24/10/2020

(AU) While The World Races To Net-Zero Carbon, Australia Is A Non-Starter

Sydney Morning HeraldNick O'Malley

Author
Nick O’Malley is National Environment and Climate Editor for The Sydney Morning Herald and The Age.
The horror of the Fukushima disaster prompted Japan to turn its back on nuclear power and re-embrace coal almost a decade ago, leading the world’s third largest economy to become its greatest importer of coal and a key customer of Australian carbon. This is about to change.

The Mount Piper power plant, near Lithgow, is scheduled to close in 2043. Credit: Janie Barrett

On Wednesday it was reported that Prime Minister Yoshihide Suga will announce next week that Japan will pursue a net-zero emissions target by 2050, building on the nation’s earlier goal of an 80 per cent reduction.

It brings Japan into line with the United Kingdom and the European Union. And earlier this month, China's President Xi Jinping shocked the United Nations general assembly by declaring a 2060 net-zero target.

Joe Biden, too, has vowed the United States will pursue a 2050 net-zero target should he win the November 3 election.

The International Energy Agency, not a body known for climate hysteria, has for the first time included in its annual energy outlook document a net-zero model.

Even before Japan’s, the IEA judged that 125 countries had adopted or were seriously considering various net-zero targets. Uruguay leads the charge with a goal to hit the goal by 2030.

There is more than empty sloganeering going on here. As the IEA notes, we must reach net-zero by 2050 to have even a 50 per cent chance of meeting Paris climate goals. To do that, we either learn how to cheaply suck carbon out of the sky or dramatically cut emissions.

While all Australian state and territory governments have set net-zero targets, the federal government still opposes the notion.

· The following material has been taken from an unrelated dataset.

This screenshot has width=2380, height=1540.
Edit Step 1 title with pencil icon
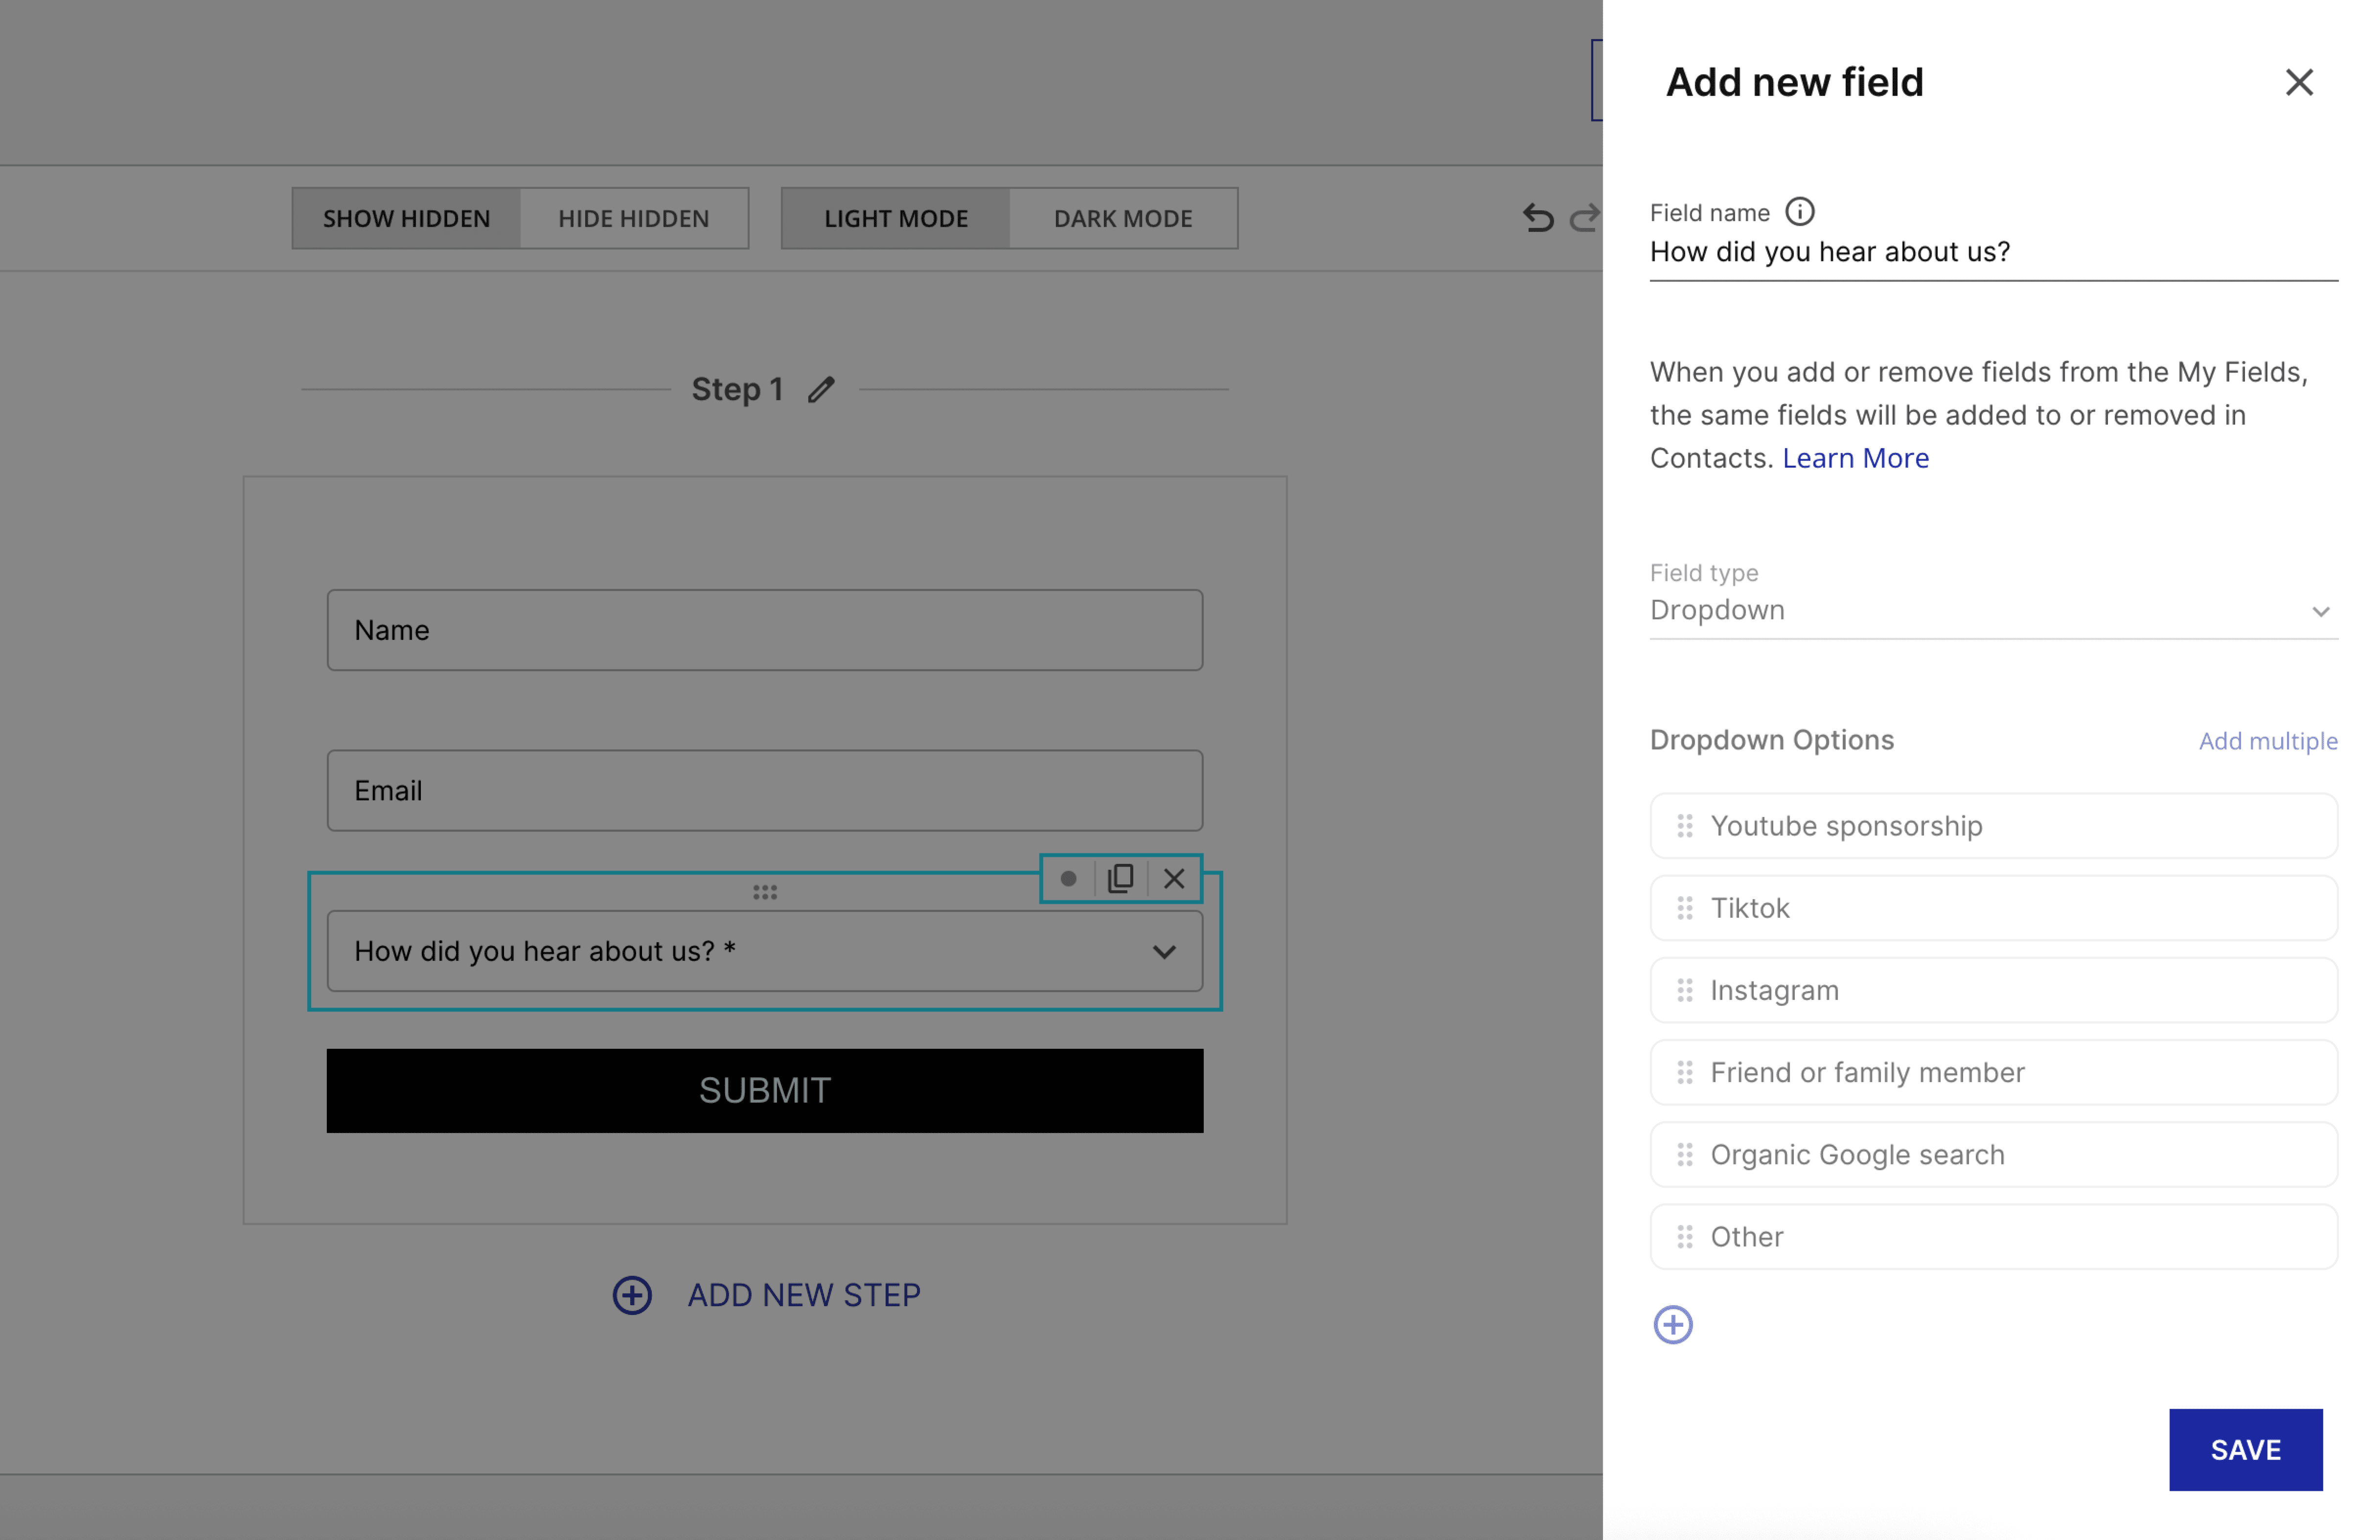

To be clear, the government says it will meet its Paris obligation to reach net zero in the second half of the century, but Energy and Emissions Minister Angus Taylor says the government will not commit to a 2050 goal without a roadmap for how to achieve it.

“Our approach is not to have a target without a plan,” Taylor told the ABC earlier this year. The problem with this approach is that even without a plan, net-zero goals serve a very real purpose.

To start with, says Anna Skarbek, chief executive of the ClimateWorks policy advisory body with Monash University, goals allow for “backcasting” rather than “forecasting”. That is, they allow the leaders of major institutions or nations to look back – from the imagined point of a realised policy outcome – and work out what steps are most crucial to achieve it.

Second, she says, they catalyse the efforts of the various individuals and bodies that will need to act in concert to achieve these goals.

Third, they spontaneously draw out of the woodwork contributions to reach those goals from actors who might otherwise have remained silent.

Fourth, they allow for careful long-term planning, which in the context of climate change is crucial as governments must put energy policy in place that will play out over decades.

For these reasons, says Skarbek, net-zero goals rapidly change the entire policy and political environment around them. They are intrinsically important.

In the IEA’s view, the path to net zero is difficult but possible. According to its 2020 energy outlook document there is so little time left to achieve the goal that “if any sub-sector or industry were to prove a laggard, no other sector would be likely to be able to move any faster to make up the difference”.

Setting a course to net zero by 2050 would require the world to reduce emissions by 40 per cent over the next decade. It would demand that governments keep voters onside as they introduced potentially unpopular new regulations to alter ingrained behaviour, and it would require new technologies to be developed and distributed at an unprecedented rate.

Australia might better contribute to this effort if it had a goal, even without a plan.